Rakshasas (, IAST: ; IPA: [rɐkʂɐsɐ] ; ) are a race of usually malevolent beings prominently featured in Hindu mythology. They reside on Earth but possess supernatural powers, which they usually use for evil acts such as disrupting Vedic sacrifices or eating humans. 

They are offered a distinction from yakshas, their cousins who are depicted to be forces of destruction. The term is also used to describe asuras, a class of power-seeking beings that oppose the benevolent devas. They are often depicted as antagonists in Hindu scriptures, as well as in Buddhism and Jainism. The female form of rakshasa is rakshasi.

Hinduism

In Puranas 
Brahmā, in a form composed of the quality of foulness, was produced hunger, of whom anger was born: and the god put forth in darkness beings emaciate with hunger, of hideous aspects, and with long beards. Those beings hastened to the deity. Such of them as exclaimed, “Oh preserve us!” were thence called Rākṣasas. Those created beings, overwhelmed by hunger, attempted to seize the waters. Those among them who said—“we shall protect these waters”, are remembered as Rākṣasas.

Description
Rakshasas were most often depicted as shape-shifting, fierce-looking, enormous monstrous-looking creatures, with two fangs protruding from the top of the mouth and having sharp, claw-like fingernails. They were shown as being mean, growling beasts, and as insatiable man-eaters that could smell the scent of human flesh. Some of the more ferocious ones were shown with flaming red eyes and hair, drinking blood with their cupped hands or from human skulls (similar to representations of vampires in later Western mythology). Generally they could fly, vanish, and had maya (magical powers of illusion), which enabled them to change size at will and assume the form of any creature. The female equivalent of rakshasa is rakshasi.

In Hindu epics 
In the world of the Ramayana and Mahabharata, Rakshasas were a populous race. There were both good and evil rakshasas, and as warriors they fought alongside the armies of both good and evil. They were powerful warriors, expert magicians and illusionists. As shape-changers, they could assume different physical forms. As illusionists, they were capable of creating appearances which were real to those who believed in them or who failed to dispel them. Some of the rakshasas were said to be man-eaters, and made their gleeful appearance when the slaughter on a battlefield was at its worst. Occasionally they served as rank-and-file soldiers in the service of one or another warlord.

Aside from their treatment of unnamed rank-and-file Rakshasas, the epics tell the stories of certain of these beings who rose to prominence, sometimes as heroes but more often as villains.

Thapar suggests that the Rakshasas could represent exaggerated, supernatural depictions of demonized forest-dwellers who were outside the caste society.

■ **DIRECTIVE 1**
Repeat word for word the part of the text on rakshasas from "In Hindu epics" up to and including "or another warlord.".
■ **DIRECTIVE 2**
According to the text on rakshasas, what do rakshasas usually use their supernatural powers for?

■ **PROVIDED RECORDS**
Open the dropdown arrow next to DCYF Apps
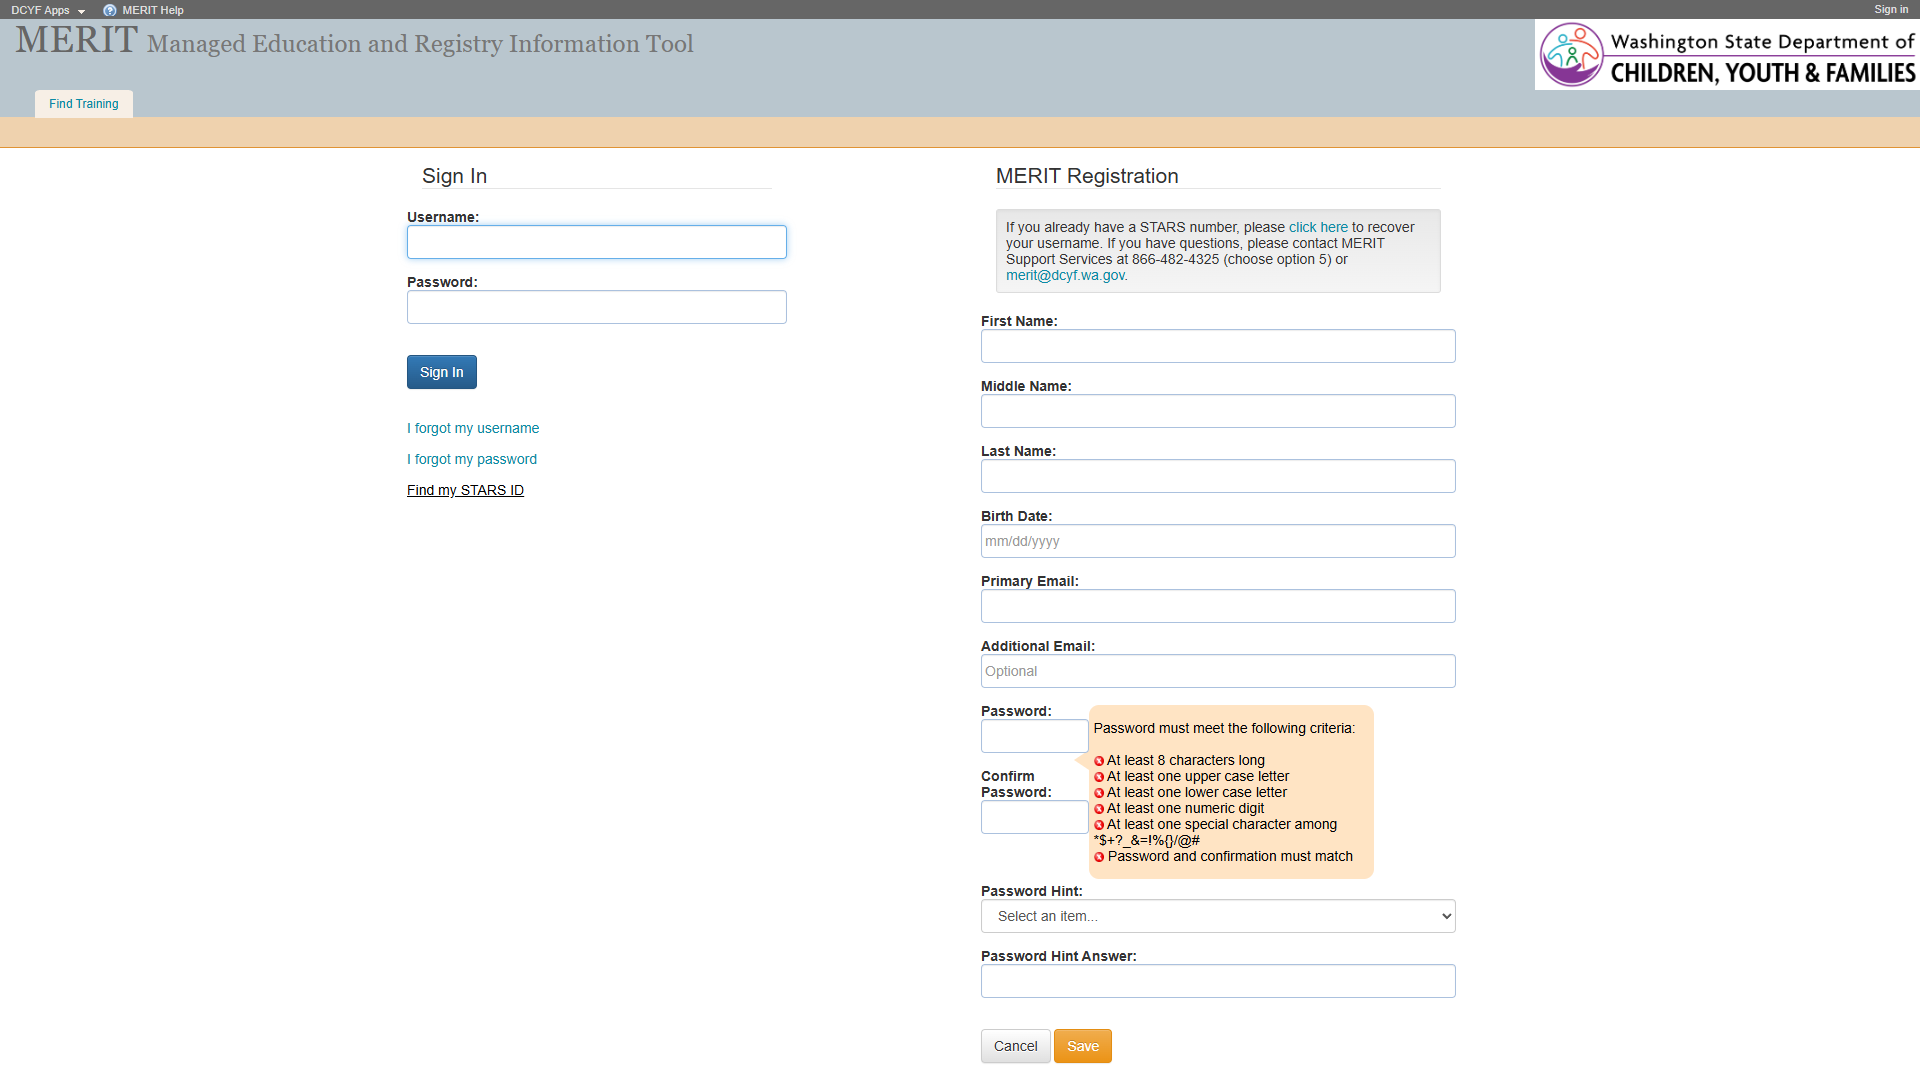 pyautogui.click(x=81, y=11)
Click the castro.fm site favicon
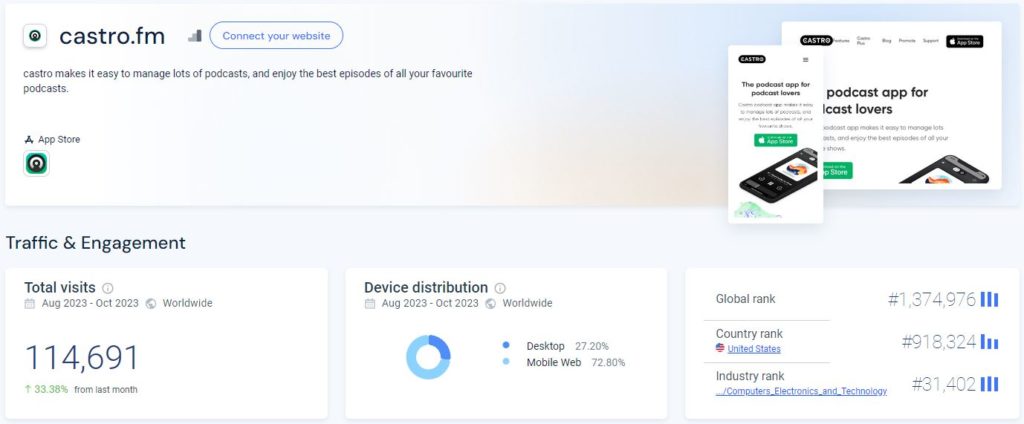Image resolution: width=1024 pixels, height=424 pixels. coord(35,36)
* * *
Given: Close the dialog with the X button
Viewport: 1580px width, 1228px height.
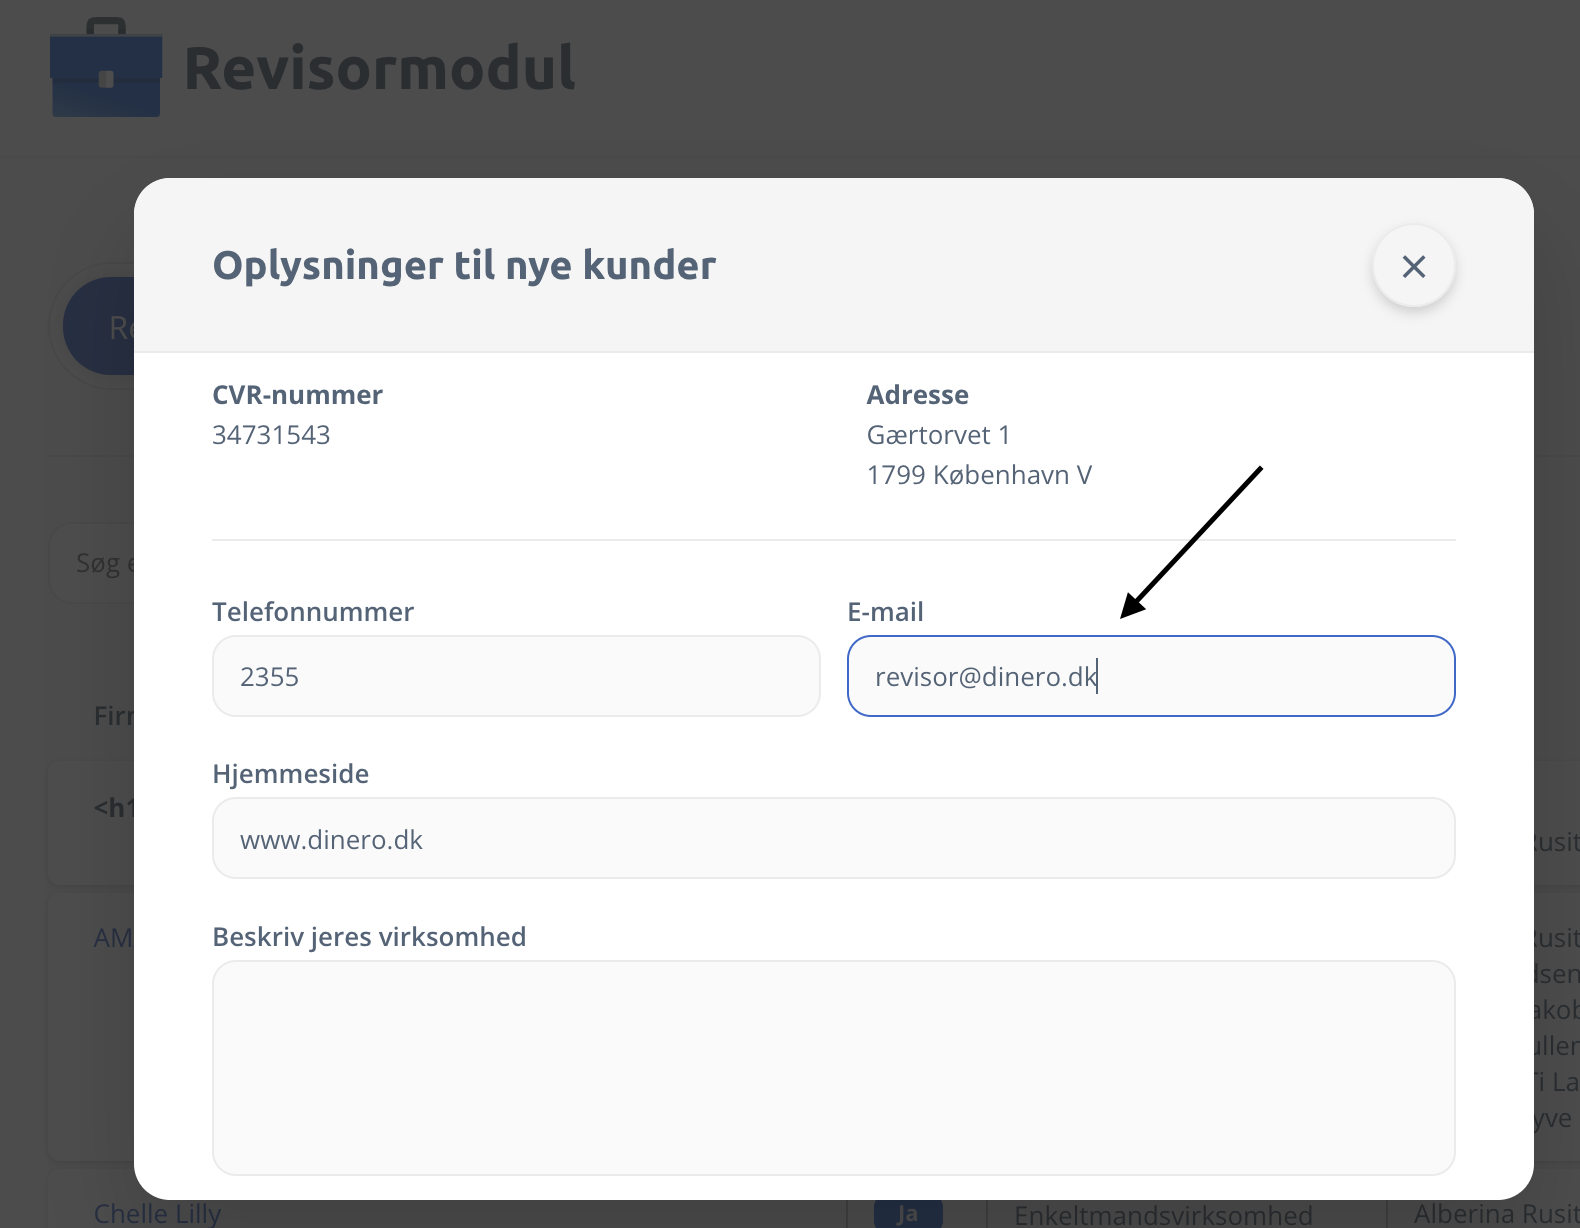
---
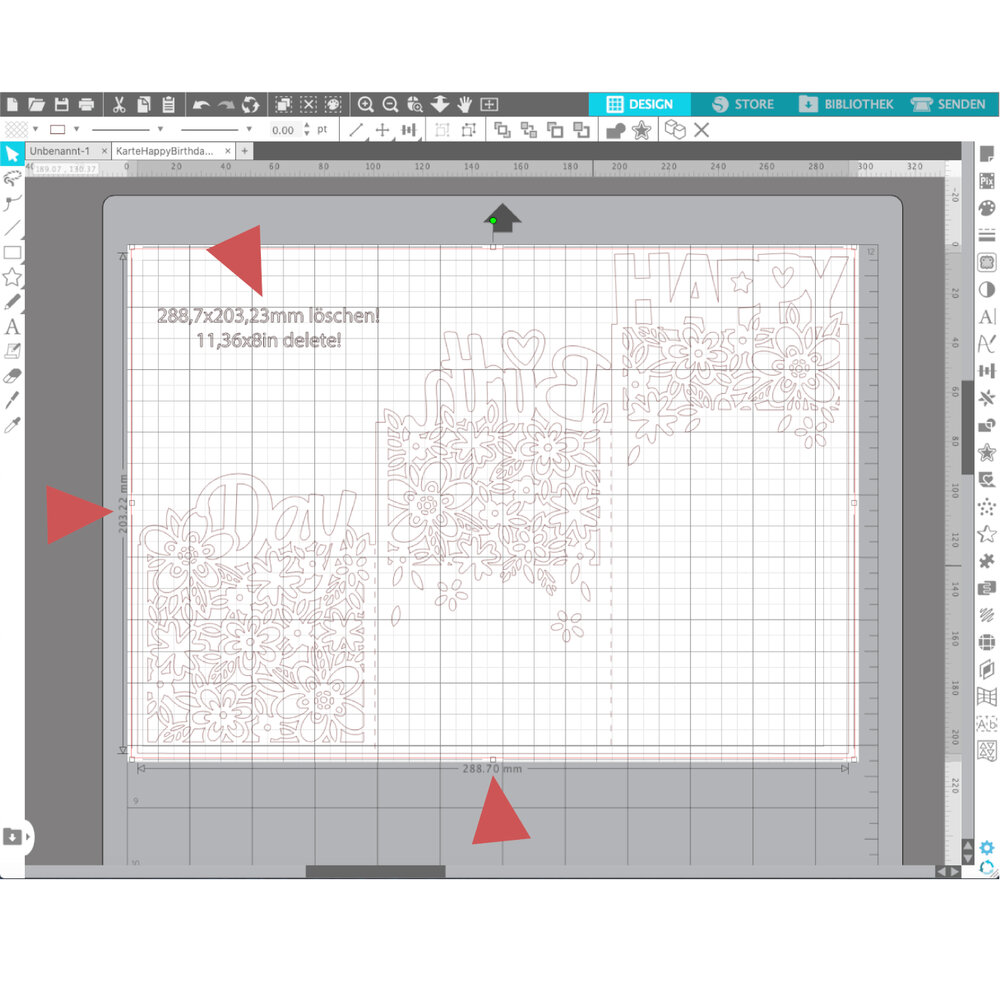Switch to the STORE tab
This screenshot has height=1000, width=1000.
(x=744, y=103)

■ **SOLUTION 1**
In Hindu epics 
In the world of the Ramayana and Mahabharata, Rakshasas were a populous race. There were both good and evil rakshasas, and as warriors they fought alongside the armies of both good and evil. They were powerful warriors, expert magicians and illusionists. As shape-changers, they could assume different physical forms. As illusionists, they were capable of creating appearances which were real to those who believed in them or who failed to dispel them. Some of the rakshasas were said to be man-eaters, and made their gleeful appearance when the slaughter on a battlefield was at its worst. Occasionally they served as rank-and-file soldiers in the service of one or another warlord.

■ **SOLUTION 2**
They usually use them for evil acts such as disrupting Vedic sacrifices or eating humans.